PASSAGE FOR REVIEW -
******************************

At same temperature points, feet need similar protection. Calientoes, spandex cones, cover toes of cleats, thus a wind pierce preventative you can leave in place all winter, or you could slip into complete shoe covers each time you suit up. Below 30°F, neoprene booties insulate beyond. Likewise, socks go from flimsy polyester to heavy wool, some times both, wool over liners, whatever cleats will allow. Mountain bikers opt for heavy boots and ski paraphernalia. Since safety becomes priority over speed, they sacrifice streamlined for practicality. Only the best prepared or totally foolhardy venture out below 0°F, when breath turns instantly to ice, cable shifts balk, and chain grease freezes.
Depending upon gages, sensors and yardsticks at your disposal, you can collect all sorts of data, but is raw information always relevant? One cyclometer says both speed and temperature, but not whether frostbite will claim body parts or wind chill is too biting to bear. Know-how and logic preempt forecasts and reports. Microscopes reveal bacteria but don't segregate beneficial from harmful. Gyms are heated but harbor germs. Experts rather sell opinions or shut up. Wintery outdoors has wholesome fresh air to spare, better than rest of year. Scientists deny facts based upon whoever pays best. Denialists exist in cycling, who trade hyperbole and hysteria for sensible arguments from 7 decades of experience and research. Every activity possesses downsides and upsides, minuses and pluses, pain and pleasure, yang and yin. One has to question why anyone would expend a quarter century building a case for bicycling culture when most would rather risk their lives on tenuous technologies. Upon onset of winter every year you see scads of ads and articles explaining why motoring is as dangerous as mixing antimatter particles. Have biked through snow to bail out stranded drivers.

******************************

DATA -
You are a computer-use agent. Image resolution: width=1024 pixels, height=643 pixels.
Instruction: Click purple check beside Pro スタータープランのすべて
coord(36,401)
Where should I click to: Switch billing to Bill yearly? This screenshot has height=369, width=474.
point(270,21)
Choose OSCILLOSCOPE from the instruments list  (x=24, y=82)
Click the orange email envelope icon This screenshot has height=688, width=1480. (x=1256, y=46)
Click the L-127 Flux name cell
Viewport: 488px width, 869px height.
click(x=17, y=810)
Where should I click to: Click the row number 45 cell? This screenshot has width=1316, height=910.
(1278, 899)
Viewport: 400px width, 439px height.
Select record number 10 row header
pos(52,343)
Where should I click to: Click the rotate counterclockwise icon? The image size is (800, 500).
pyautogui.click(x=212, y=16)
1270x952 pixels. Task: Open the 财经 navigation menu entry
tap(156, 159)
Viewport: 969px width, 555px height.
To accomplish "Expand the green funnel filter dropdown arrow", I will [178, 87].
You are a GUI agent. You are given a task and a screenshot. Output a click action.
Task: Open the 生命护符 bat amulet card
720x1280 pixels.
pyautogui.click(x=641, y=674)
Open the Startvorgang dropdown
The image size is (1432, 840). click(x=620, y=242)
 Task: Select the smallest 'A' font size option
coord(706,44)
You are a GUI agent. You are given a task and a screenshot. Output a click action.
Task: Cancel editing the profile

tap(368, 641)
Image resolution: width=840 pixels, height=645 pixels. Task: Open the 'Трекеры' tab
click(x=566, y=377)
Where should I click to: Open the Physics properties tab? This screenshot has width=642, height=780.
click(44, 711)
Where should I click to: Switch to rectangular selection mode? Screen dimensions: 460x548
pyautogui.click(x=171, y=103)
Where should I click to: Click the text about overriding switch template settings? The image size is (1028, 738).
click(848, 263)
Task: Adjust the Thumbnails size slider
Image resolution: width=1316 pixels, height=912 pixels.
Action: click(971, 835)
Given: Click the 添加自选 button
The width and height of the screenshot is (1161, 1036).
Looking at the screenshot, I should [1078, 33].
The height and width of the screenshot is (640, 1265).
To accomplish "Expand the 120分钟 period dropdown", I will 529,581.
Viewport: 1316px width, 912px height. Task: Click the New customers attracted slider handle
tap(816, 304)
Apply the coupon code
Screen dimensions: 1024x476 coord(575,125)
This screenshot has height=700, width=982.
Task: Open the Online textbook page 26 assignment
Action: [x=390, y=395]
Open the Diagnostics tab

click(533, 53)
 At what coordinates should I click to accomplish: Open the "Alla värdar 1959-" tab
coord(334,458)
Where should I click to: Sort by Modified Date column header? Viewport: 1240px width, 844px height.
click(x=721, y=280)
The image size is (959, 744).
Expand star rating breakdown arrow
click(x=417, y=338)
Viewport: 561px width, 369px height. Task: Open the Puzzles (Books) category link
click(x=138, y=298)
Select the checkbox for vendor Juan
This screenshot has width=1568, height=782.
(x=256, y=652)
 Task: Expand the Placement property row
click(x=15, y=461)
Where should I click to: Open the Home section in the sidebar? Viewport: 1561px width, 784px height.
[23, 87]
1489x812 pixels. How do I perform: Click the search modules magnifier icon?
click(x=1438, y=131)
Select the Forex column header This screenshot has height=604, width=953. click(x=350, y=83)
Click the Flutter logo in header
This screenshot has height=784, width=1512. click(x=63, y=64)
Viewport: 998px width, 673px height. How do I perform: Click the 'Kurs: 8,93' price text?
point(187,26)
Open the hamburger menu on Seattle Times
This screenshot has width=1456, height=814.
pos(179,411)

******************************

EXERCISE TASKS -
A. In the passage on winter cycling, below what temperature do neoprene booties provide extra insulation?
B. Copy the passage on winter cycling word for word from "At same temperature" to "chain grease freezes.".
The data that comes after the passage on winter cycling is separate material, unrelated to it.

RESULTS OF THE TASKS -
A. Below 30°F.

B.
At same temperature points, feet need similar protection. Calientoes, spandex cones, cover toes of cleats, thus a wind pierce preventative you can leave in place all winter, or you could slip into complete shoe covers each time you suit up. Below 30°F, neoprene booties insulate beyond. Likewise, socks go from flimsy polyester to heavy wool, some times both, wool over liners, whatever cleats will allow. Mountain bikers opt for heavy boots and ski paraphernalia. Since safety becomes priority over speed, they sacrifice streamlined for practicality. Only the best prepared or totally foolhardy venture out below 0°F, when breath turns instantly to ice, cable shifts balk, and chain grease freezes.